Lending a helping hand to the Needy: Support to Connect and Madhunapantula foundations supported by coMakeIT donated groceries to 100+ families of the children attending the foundation school at #Pallipalem. Making sure the basics need of learning is not interrupted by the basic need of food in these times. Let’s continue to look out for each other!
Virtual Townhall: We hosted a virtual town hall meeting during the lockdown period and it was nice to see all #coMakeITians in absolutely great spirits, and serving our customers with undiminished enthusiasm. Kudos to ICT, HR and supporting teams who made the transition to the new normal and #WFH so effortless and seamless.

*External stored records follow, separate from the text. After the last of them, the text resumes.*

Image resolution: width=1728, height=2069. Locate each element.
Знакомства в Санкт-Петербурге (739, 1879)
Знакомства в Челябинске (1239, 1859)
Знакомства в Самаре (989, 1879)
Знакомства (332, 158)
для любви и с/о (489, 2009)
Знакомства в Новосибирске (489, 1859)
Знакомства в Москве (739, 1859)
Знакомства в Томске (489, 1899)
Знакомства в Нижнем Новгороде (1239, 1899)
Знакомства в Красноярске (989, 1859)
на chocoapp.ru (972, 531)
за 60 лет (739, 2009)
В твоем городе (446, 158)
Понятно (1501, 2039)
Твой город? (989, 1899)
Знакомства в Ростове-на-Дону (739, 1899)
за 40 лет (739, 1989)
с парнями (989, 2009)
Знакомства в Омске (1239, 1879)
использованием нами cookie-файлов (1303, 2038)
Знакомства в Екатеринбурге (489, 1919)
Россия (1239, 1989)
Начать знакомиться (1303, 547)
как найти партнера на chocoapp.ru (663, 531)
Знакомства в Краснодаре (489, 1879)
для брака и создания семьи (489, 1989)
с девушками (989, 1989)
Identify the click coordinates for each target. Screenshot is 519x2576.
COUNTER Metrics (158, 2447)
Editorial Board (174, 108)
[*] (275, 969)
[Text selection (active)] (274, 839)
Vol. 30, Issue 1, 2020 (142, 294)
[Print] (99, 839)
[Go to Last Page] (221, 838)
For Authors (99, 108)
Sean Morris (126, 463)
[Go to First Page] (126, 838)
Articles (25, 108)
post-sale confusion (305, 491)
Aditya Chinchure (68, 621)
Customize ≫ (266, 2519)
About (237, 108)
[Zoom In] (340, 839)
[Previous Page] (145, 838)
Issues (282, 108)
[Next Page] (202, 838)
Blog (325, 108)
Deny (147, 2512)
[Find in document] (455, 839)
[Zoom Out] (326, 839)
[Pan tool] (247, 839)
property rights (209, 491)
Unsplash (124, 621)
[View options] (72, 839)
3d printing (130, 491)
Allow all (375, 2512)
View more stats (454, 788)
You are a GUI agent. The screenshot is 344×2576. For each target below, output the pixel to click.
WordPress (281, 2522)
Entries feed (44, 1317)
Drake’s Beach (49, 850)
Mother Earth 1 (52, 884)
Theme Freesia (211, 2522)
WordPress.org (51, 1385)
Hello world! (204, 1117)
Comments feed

Mother’s Day Celebration: When you look in the mirror, you partly see your mother – stated, Steven ten Napel, our founder and CEO. We hosted a virtual meet to celebrate the spirit of ‘Motherhood’ and share stories, experiences of the remarkable role that mothers played in shaping, influencing, and supporting us. You can watch the video of the event @ https://youtu.be/zQn_k4b2pJY
Virtual Onboarding : It’s nice to see the excitement and enthusiasm of these bright youngsters who were virtually on-boarded during the lockdown period. We are delighted to welcome Ajay Kumar Maheshwari and Prudvi Raju Kallepalli to the coMakeIT family, and we wish them both personal success and professional fulfilment. Can’t wait to meet them in person!!
Mental Health Awareness Session: The unprecedented #COVID19 pandemic and the pressure of #WFH while dealing with the lockdown took a huge toll on #mentalhealth Last week, with the help of Pause for Perspective, we conducted a mental health awareness session to boost the morale and help coMakeIT employees learn techniques to overcome anxiety and manage stress.